My friend and I, both being history aficionados, are in a heated debate over the Panama Canal. Everyone knows about internal improvements, and that they included railroads, turnpikes, and canals(among other systems of transportation). Internal improvements were advocated for in Kentucky Senator Henry Clay's American System in the 1800's. Well, I told my friend that the Panama Canal was an internal improvement, and he hotly contested it, saying that it wasn't in the United States or connected one body of American land to another. You might agree with my friend, but hear me out first. What I said was that canals are improvements, and that the Panama Canal was built on American soil. In 1903, the United States bought a 10-mile strip of land across the Panamanian isthmus from the newly established ruler of Panama, Bunau-Varilla, who led the revolt for Panama against Colombia(who had owned Panama previously, and refused to sell the land to the U.S.) This was through Secretary of State Hay's treaty with Bunau-Varilla known as to no one's surprise the "Hay-Bunau-Varilla Treaty." So this land was now American soil, and the Canal was built. An internal improvement, right?

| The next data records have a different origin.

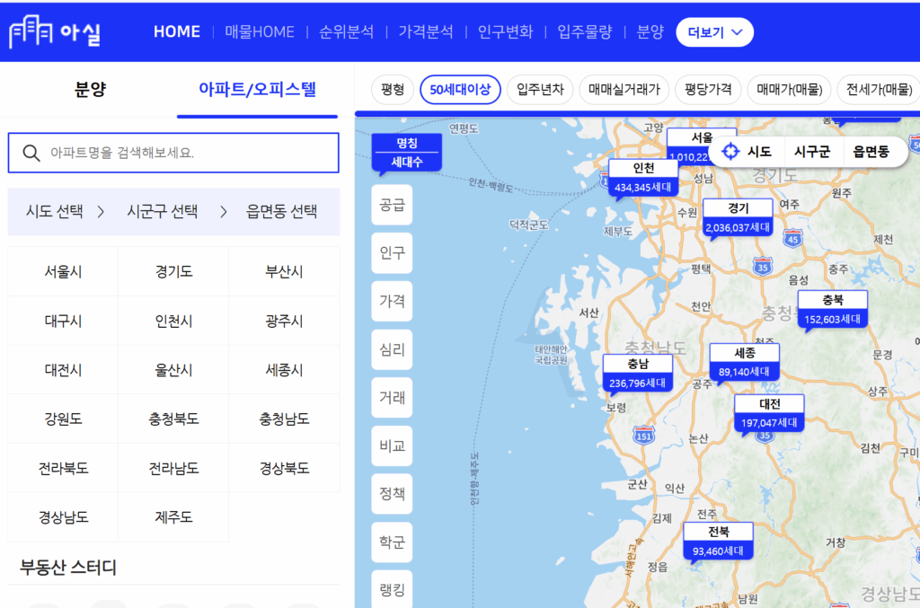The image size is (920, 608).
Task: Open the 더보기 dropdown menu
Action: click(714, 31)
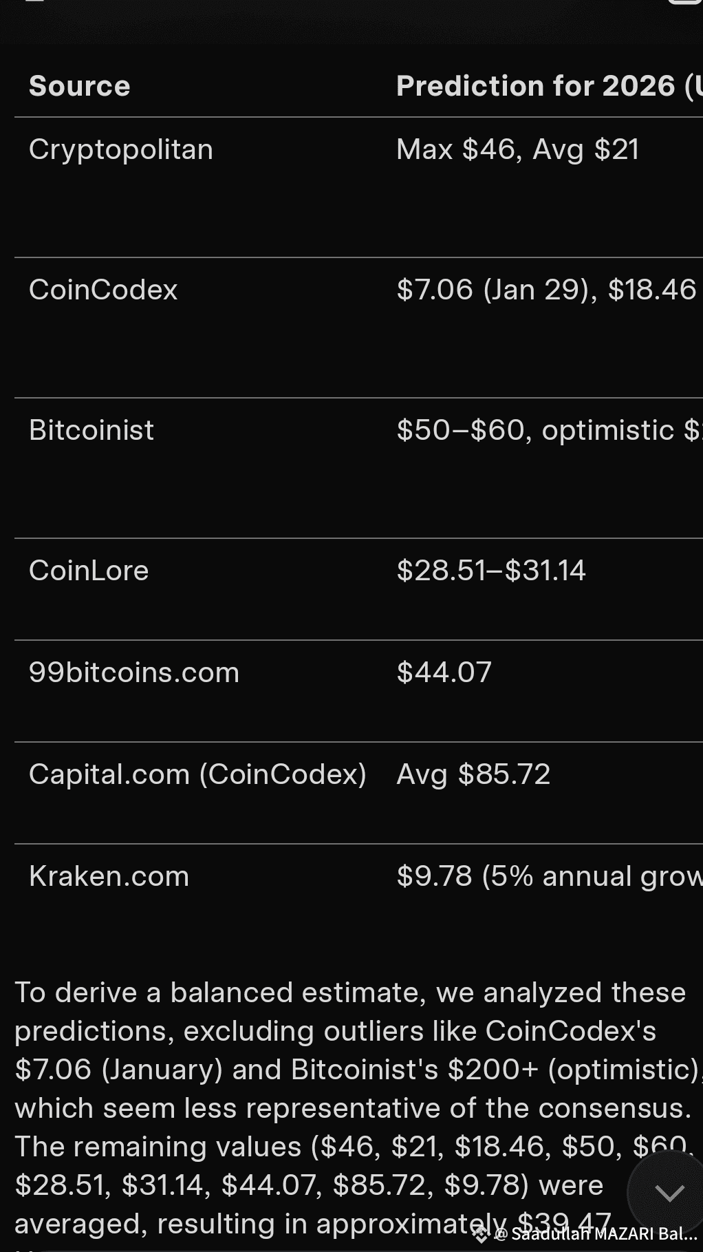Tap the $28.51–$31.14 prediction value
This screenshot has height=1252, width=703.
point(491,571)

I countered my friend's statement about the Panama Canal not connecting two American areas of land by saying that improvements on Puerto Rico, Hawaii, Guam, and Alaska would also be considered internal improvements. Roads on Hawaii would be an example of this.

Also, I'm aware the Panama Canal is no longer the US's, since 1999. We were talking about it from its creation until '99. Thanks for your responses, in advance.


EDIT: Here's the straightforward question: "Could the Panama Canal have been considered an internal improvement for the U.S. between the years of 1803 and 1999?"

Last edited by Hamilton'sFan; February 10th, 2011 at 04:49 PM. Reason: Forgot to directly state my question.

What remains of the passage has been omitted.